WHAT IS REQUIRED -> Among the entries below, take the line with "哈尔滨银屑病专科医院 (256, 370)" and the line with "2022年7月 (792, 2295)", and output them and every line between them exactly, with nothing else.

DATASET ->

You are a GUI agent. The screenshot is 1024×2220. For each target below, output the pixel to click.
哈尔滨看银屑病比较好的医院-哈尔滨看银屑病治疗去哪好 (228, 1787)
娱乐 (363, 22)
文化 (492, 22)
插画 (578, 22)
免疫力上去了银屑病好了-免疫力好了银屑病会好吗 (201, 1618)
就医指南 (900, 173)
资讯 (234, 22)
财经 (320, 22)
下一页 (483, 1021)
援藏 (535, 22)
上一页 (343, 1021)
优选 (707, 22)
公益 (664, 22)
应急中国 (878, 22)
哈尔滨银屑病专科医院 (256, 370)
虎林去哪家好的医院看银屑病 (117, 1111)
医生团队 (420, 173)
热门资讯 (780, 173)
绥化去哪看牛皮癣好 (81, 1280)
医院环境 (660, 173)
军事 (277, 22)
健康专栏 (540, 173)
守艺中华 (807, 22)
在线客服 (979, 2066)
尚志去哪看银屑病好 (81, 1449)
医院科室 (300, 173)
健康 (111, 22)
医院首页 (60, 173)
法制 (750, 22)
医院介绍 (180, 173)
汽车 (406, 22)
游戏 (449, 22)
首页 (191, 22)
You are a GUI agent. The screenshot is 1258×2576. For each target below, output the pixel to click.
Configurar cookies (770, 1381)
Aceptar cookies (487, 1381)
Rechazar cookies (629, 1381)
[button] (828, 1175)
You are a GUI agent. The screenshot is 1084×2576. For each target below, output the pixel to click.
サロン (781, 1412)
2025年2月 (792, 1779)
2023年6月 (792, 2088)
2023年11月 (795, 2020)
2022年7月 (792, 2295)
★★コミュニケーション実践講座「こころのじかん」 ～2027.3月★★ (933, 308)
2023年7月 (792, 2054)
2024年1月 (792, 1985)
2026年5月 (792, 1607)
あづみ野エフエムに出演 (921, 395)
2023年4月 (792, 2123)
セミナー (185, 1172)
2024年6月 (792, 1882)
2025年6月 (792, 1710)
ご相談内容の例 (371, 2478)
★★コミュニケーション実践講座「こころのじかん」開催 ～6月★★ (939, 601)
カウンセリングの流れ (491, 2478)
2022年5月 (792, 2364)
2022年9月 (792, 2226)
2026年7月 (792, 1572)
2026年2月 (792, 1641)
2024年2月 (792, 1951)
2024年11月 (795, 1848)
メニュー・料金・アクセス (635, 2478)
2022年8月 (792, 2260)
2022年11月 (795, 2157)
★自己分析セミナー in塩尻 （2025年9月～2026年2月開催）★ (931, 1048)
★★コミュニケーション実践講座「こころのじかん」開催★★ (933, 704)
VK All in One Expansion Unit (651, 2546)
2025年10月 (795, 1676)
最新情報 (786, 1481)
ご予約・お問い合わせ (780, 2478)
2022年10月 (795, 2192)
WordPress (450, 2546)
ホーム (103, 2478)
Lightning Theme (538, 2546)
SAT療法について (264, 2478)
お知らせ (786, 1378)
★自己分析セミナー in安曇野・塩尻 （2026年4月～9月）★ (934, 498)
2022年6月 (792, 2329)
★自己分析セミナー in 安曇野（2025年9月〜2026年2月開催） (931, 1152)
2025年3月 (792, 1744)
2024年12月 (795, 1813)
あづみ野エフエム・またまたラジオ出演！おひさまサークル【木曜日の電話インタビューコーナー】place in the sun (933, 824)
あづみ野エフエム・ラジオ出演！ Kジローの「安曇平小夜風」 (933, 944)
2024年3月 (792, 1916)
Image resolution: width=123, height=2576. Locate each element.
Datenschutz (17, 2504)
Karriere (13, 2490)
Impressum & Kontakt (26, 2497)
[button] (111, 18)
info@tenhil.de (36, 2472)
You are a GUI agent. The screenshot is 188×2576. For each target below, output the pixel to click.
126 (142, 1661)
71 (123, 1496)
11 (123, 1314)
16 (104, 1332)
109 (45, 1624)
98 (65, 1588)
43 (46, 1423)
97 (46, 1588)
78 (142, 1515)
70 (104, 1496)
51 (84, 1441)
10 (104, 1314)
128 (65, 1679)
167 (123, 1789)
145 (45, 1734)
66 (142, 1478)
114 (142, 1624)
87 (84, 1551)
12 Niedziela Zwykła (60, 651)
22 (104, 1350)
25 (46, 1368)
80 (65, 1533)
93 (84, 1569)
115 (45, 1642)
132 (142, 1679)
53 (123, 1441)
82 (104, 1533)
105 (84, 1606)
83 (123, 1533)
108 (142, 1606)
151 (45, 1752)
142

TASK SOLUTION ->
哈尔滨银屑病专科医院 (256, 370)
虎林去哪家好的医院看银屑病 (117, 1111)
医生团队 (420, 173)
热门资讯 (780, 173)
绥化去哪看牛皮癣好 (81, 1280)
医院环境 (660, 173)
军事 (277, 22)
健康专栏 (540, 173)
守艺中华 (807, 22)
在线客服 (979, 2066)
尚志去哪看银屑病好 (81, 1449)
医院科室 (300, 173)
健康 (111, 22)
医院首页 (60, 173)
法制 (750, 22)
医院介绍 (180, 173)
汽车 (406, 22)
游戏 (449, 22)
首页 (191, 22)
You are a GUI agent. The screenshot is 1258×2576. For each target below, output the pixel to click.
Configurar cookies (770, 1381)
Aceptar cookies (487, 1381)
Rechazar cookies (629, 1381)
[button] (828, 1175)
You are a GUI agent. The screenshot is 1084×2576. For each target below, output the pixel to click.
サロン (781, 1412)
2025年2月 (792, 1779)
2023年6月 (792, 2088)
2023年11月 (795, 2020)
2022年7月 (792, 2295)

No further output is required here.